The Life of Germaine Greer




Arguably the most significant and influential Australian woman of her time

As a student in Melbourne, Elizabeth Kleinhenz heard frequent talk of this almost mythical figure, Germaine Greer. Urged on by her mother, a first wave feminist, she read The Female Eunuch, a clarion call that rallied women to assert their female power, and, like her mother and millions of others across the world, changed her life.

As one of the first researchers permitted to trawl through the Germaine Greer Archive housed at the University of Melbourne, Elizabeth found evidence of a brilliant teacher, serious scholar, flamboyantly attired hippie TV presenter, provocative magazine columnist and editor, real estate investor, domestic goddess, creator of extravagant gardens and preserves, shelterer of strays and waifs, libertarian, bohemian, anarchist, working journalist, correspondent, traveller and adventurer, international celebrity and performer, wag and ratbag, mentor and icon.

Germaine Greer has said that her archive is a representation of the times in which she has lived. Yet she anticipated, catalysed and triumphantly rode the wave of the immense social and intellectual changes of her era. For Elizabeth, two things are certain: women’s lives today are very different from how they were when Germaine Greer and she left school; and much of the change that has occurred over the past half-century can be directly attributed to the lifetime of intense scholarship, unremitting hard work and influence of Germaine Greer.

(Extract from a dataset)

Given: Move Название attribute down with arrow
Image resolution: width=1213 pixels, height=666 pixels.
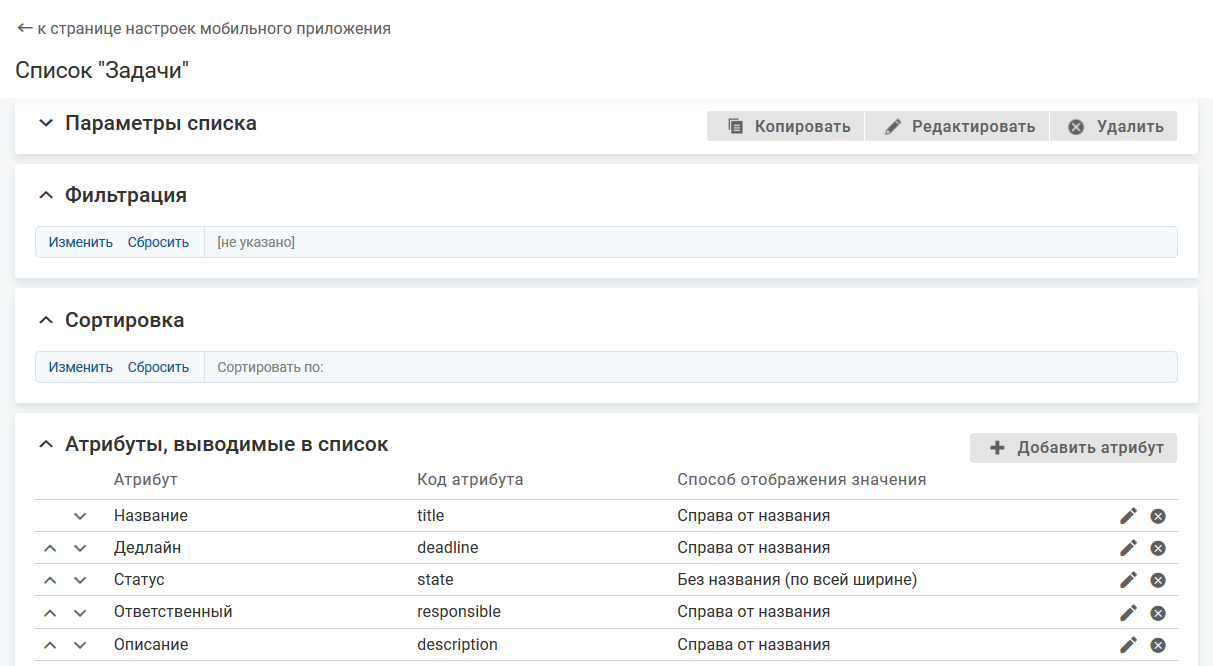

  • Published: 5 November 2019
  • ISBN: 9780143782858
  • Imprint: Penguin
  • Format: Paperback
  • Pages: 432
  • RRP: $24.99
Categories:

About the author

Elizabeth Kleinhenz

Elizabeth Kleinhenz was born in Melbourne, where she has spent most of her life. She enjoyed a long and distinguished career in the Victorian Education Department as a teacher and administrator. In 2001 she joined the Australian Council for Educational Research and recently retired from the position of senior research fellow. Elizabeth is the author of A Brimming Cup: The life of Kathleen Fitzpatrick, which was her PhD thesis.

Praise for Germaine

Kleinhenz acknowledges the criticisms and leaves the reader to decide what to make of it all. The Greer that emerges is a complex character whose powers of insight and invention are consistently confounded by her enthusiasm for controversy. Kleinhenz’s achievement is to have produced a sympathetic, thoroughly readable portrayal of an ultimately unsympathetic figure.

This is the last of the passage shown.